Kedatangan calon Dubes Jerman Fauzi Bowo (Foke) ke DPR untuk menjalani uji kepatutan disambut oleh dua orang yang mengaku sebagai pengurus PPI Jerman. Kedua orang ini tak menolak pencalonan Foke sebagai calon dubes Jerman.

Salah seorang yang mengaku bernama Huda Rahman merangsek menemui Foke yang sedang dikerubuti wartawan di Gedung DPR, Senayan, Jakarta, Rabu (18/9/2013). Seorang yang datang bersama Huda Rahman mengatakan bahwa Huda adalah perwakilan PPI Jerman.

"Ini perwakilan PPI Jerman mau menyampaikan aspirasi," ujar pria tersebut.

SCROLL TO CONTINUE WITH CONTENT

Kemudian Huda menyampaikan beberapa tuntutan kepada calon Dubes Jerman. "Bagi saya mahasiswa Indonesia di Jerman, tidak masalah siapapun yang jadi Dubes Jerman asal berkomitmen terhadap 5 poin ini. Tapi dia harus meningkatkan kerja KBRI, memperhatikan kesejahteraan mahasiswa, meningkatkan kerja sama Indonesia-Jerman, transfer knowledge. Sudah itu saja," ujarnya.

Huda mengatakan mahasiswa seharusnya tak ikut campur urusan pemilihan Dubes. Dia meminta agar keputusan pemilihan Foke sebagai Dubes Jerman pada khususnya diserahkan kepada DPR dan pemerintah.

"Mahasiswa jangan ikut campur," ujarnya.

Foke beberapa kali melengkapi kalimat Huda yang terbata-bata menyampaikan aspirasi. Eks Gubernur DKI itu juga terlihat santai.

Setelah Huda menyampaikan aspirasi, kemudian Foke menuju ruang tunggu Komisi I. Dia menunggu giliran untuk diuji.

Ditemui setelah Foke meninggalkan wawancara, Huda diminta wartawan menunjukkan Kartu Tanda Mahasiswanya. Namun dia tak bisa memberi bukti. "Ada di mobil," kilah Huda.

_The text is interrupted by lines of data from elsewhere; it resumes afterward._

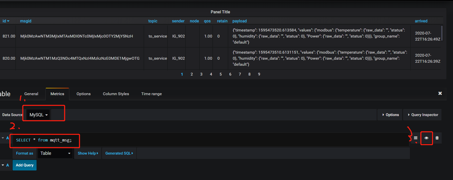
Task: Close the panel editor with X
Action: click(440, 93)
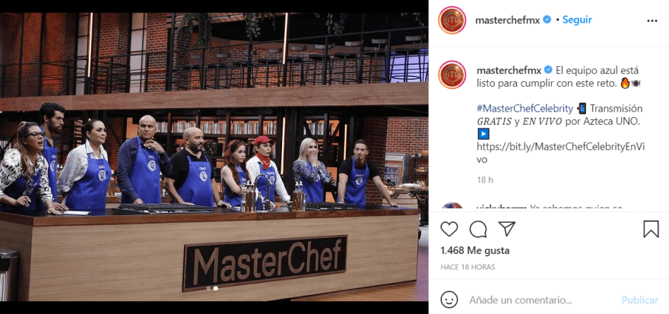View the 1.468 Me gusta likes list

(474, 250)
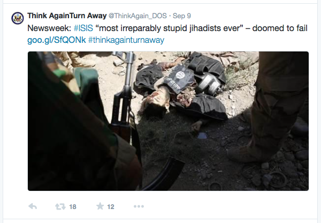The height and width of the screenshot is (223, 321).
Task: Open the more options ellipsis menu
Action: click(139, 206)
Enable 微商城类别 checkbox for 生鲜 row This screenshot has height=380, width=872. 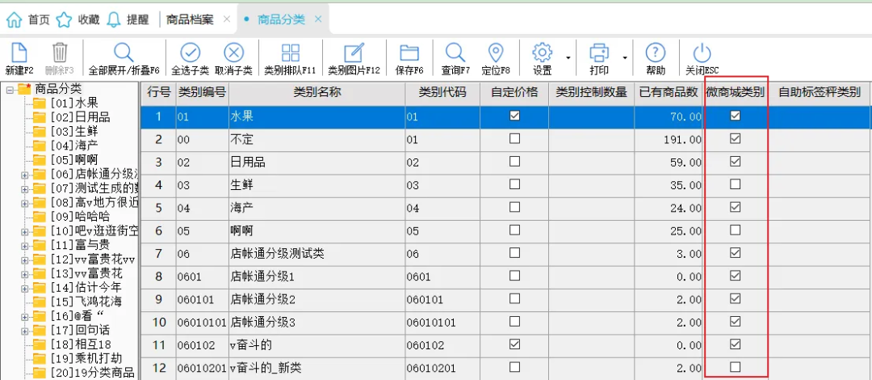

Huda juga mengatakan dia adalah mantan Ketua PPI Bremen, bukan PPI Jerman. Dan saat ini sudah tak memegang jabatan lagi di PPI Bremen. "Tapi saya masih mahasiswa. Posisi sekarang sudah nggak ngejabat lagi," ucapnya.

Tak lama kemudian Huda meninggalkan Gedung Nusantara II DPR.